[Stored entries]
——
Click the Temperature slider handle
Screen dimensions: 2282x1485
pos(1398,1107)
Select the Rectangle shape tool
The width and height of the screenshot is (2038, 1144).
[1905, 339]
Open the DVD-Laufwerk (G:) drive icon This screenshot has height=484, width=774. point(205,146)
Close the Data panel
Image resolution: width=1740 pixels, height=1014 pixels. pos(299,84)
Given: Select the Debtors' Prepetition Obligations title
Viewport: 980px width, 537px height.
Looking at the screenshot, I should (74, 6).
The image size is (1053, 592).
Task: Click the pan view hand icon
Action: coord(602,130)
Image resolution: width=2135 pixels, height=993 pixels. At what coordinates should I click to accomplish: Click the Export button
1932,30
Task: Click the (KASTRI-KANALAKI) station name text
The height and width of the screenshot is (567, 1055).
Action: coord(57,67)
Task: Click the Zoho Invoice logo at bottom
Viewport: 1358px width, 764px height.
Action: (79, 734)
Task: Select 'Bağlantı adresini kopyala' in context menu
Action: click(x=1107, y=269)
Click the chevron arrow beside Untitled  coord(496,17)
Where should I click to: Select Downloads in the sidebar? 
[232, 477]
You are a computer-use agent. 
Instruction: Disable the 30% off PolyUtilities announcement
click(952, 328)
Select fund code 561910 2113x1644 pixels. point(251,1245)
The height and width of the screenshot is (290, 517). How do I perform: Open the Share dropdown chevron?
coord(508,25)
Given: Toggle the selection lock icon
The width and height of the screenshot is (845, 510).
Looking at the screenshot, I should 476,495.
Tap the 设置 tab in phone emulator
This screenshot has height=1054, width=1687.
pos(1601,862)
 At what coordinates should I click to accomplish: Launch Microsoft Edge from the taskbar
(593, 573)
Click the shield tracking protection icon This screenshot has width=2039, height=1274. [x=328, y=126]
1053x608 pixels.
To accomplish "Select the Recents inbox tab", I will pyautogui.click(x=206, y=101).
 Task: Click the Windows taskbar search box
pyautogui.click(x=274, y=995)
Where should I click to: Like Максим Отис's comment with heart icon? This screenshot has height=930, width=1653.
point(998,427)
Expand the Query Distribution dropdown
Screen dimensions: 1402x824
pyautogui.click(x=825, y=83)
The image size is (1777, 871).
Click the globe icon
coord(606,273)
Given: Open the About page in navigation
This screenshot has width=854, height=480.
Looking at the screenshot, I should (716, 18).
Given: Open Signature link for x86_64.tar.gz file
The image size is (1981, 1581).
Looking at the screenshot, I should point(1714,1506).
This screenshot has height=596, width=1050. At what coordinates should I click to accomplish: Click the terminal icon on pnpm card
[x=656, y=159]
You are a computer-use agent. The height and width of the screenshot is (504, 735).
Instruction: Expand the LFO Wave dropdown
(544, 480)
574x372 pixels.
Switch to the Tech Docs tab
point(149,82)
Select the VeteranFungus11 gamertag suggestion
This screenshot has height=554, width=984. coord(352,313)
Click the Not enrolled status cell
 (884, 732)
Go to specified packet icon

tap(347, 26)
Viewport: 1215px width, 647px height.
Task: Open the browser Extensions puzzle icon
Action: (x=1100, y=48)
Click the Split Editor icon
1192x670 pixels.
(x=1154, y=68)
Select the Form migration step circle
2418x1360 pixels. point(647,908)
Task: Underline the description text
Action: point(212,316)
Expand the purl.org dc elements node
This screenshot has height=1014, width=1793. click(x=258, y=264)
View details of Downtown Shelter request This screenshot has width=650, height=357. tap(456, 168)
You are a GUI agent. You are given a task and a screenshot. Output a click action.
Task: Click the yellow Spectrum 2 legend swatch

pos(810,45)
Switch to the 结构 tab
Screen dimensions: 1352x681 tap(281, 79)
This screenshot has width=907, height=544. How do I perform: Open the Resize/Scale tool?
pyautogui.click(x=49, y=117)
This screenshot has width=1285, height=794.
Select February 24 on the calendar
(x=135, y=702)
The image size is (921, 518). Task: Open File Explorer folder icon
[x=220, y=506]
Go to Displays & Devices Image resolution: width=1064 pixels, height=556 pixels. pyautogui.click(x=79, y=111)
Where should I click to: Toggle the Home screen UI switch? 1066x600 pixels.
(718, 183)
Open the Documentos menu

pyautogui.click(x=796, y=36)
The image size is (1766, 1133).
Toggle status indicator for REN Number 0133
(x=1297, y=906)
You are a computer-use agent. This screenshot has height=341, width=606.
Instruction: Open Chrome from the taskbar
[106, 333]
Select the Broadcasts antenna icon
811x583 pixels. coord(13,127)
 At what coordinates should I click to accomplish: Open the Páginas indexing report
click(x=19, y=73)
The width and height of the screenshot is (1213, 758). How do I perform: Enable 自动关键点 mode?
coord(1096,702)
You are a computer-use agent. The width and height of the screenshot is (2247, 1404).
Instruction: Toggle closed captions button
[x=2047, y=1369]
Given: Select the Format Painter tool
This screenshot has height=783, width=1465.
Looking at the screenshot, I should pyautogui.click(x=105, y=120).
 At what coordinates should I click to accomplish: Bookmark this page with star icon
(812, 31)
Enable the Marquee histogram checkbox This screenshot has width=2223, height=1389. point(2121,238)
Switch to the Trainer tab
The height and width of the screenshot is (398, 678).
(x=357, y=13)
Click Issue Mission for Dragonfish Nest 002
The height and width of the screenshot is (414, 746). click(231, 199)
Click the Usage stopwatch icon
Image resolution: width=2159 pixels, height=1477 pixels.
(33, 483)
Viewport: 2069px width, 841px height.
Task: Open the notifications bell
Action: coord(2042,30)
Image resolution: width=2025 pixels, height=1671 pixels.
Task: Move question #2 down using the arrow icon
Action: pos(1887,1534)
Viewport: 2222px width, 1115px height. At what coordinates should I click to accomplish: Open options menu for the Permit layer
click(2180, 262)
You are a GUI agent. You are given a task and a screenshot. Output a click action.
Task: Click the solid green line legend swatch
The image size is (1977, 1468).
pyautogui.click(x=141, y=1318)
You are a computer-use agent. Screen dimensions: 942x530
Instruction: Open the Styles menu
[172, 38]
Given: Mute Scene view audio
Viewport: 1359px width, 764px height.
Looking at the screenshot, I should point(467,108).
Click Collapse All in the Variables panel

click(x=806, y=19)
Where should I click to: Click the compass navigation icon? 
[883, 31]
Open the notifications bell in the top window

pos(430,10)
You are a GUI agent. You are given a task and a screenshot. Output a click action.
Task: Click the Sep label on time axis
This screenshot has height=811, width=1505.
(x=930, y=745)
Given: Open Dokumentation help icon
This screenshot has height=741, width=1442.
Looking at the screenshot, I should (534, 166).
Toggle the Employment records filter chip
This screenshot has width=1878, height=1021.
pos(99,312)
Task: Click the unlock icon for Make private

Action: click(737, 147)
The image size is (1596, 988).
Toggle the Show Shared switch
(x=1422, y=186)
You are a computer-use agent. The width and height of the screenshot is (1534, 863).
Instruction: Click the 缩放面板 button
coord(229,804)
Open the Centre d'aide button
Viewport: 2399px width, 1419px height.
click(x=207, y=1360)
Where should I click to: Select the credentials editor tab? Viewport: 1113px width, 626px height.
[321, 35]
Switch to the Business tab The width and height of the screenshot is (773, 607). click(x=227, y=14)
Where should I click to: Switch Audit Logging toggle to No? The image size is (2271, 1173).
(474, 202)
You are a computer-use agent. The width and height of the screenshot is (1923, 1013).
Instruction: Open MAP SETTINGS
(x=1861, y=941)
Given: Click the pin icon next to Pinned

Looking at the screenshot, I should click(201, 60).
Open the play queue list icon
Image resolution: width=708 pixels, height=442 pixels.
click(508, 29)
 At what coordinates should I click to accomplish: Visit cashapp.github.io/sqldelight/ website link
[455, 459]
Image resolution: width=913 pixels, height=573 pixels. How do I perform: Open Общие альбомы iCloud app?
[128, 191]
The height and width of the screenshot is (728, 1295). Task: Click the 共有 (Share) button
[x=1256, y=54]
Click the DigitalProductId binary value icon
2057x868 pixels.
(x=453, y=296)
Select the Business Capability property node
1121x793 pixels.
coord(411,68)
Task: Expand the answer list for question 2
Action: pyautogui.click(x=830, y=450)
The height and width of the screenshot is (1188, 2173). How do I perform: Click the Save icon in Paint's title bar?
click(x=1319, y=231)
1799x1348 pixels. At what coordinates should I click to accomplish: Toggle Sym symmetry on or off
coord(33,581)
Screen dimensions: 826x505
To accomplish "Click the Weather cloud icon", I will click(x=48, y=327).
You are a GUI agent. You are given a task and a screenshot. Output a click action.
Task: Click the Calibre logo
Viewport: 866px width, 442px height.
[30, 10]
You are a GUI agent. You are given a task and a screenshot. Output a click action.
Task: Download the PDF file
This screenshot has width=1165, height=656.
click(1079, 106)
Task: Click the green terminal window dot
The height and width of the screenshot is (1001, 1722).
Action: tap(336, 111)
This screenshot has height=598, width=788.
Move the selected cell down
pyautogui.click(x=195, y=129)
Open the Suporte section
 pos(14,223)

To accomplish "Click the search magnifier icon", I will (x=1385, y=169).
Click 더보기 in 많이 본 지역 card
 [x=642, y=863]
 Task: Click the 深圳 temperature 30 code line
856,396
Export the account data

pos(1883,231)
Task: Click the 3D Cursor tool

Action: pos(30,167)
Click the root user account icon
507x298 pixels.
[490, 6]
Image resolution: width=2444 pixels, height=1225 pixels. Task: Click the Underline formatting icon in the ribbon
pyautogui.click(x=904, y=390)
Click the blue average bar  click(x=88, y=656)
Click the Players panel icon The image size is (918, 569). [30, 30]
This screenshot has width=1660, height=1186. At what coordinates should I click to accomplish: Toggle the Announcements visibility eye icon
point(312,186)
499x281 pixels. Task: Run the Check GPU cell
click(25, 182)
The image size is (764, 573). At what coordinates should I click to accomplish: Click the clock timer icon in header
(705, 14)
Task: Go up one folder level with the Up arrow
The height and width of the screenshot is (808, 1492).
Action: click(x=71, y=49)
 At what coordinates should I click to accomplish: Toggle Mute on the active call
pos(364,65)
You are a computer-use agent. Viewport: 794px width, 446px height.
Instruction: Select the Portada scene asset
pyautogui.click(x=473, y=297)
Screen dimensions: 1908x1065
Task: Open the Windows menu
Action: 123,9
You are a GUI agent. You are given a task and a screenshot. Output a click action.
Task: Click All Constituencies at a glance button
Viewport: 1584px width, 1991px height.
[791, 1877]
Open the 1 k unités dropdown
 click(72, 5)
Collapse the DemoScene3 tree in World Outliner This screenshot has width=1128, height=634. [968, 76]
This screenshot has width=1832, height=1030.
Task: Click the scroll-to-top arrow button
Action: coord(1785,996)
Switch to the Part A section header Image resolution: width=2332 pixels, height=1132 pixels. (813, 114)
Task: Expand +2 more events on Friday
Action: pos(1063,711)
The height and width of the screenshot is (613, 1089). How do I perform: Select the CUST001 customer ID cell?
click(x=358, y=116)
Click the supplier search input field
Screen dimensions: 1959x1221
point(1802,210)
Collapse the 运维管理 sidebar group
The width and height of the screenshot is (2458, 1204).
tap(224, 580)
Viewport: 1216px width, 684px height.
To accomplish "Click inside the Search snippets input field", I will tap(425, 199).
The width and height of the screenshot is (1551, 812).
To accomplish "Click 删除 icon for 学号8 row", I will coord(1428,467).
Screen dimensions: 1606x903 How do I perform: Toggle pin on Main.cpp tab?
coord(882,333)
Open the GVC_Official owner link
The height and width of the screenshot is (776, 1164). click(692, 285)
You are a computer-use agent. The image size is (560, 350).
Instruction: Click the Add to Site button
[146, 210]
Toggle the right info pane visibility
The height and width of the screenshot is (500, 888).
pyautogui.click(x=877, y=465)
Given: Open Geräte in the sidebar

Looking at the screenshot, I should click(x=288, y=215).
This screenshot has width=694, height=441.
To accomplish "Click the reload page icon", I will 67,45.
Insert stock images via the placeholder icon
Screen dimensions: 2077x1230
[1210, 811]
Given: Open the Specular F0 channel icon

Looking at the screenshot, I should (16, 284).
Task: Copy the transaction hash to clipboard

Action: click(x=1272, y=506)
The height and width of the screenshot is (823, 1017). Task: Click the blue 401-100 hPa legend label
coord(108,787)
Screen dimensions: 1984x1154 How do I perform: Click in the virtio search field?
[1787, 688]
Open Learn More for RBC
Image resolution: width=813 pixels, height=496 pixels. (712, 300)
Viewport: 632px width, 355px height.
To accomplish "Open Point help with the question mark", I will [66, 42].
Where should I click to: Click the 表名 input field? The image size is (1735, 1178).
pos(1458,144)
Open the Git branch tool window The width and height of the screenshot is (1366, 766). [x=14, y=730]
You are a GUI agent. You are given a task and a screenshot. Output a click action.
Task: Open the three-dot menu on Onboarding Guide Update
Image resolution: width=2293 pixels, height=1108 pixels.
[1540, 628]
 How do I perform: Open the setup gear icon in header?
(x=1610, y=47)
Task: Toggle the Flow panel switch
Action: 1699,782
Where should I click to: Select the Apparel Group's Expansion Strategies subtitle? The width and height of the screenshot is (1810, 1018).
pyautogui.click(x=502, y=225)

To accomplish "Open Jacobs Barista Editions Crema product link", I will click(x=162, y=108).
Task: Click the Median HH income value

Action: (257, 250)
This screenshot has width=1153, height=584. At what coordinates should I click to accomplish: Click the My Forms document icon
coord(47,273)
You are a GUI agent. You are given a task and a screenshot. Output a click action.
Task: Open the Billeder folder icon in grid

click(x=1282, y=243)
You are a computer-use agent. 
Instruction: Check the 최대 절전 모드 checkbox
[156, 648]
——
TASK TO CARRY OUT: Filter the lines above, keeping and copying those that contain "logo".

EXERCISE SOLUTION:
Task: Click the Zoho Invoice logo at bottom
Task: Click the Calibre logo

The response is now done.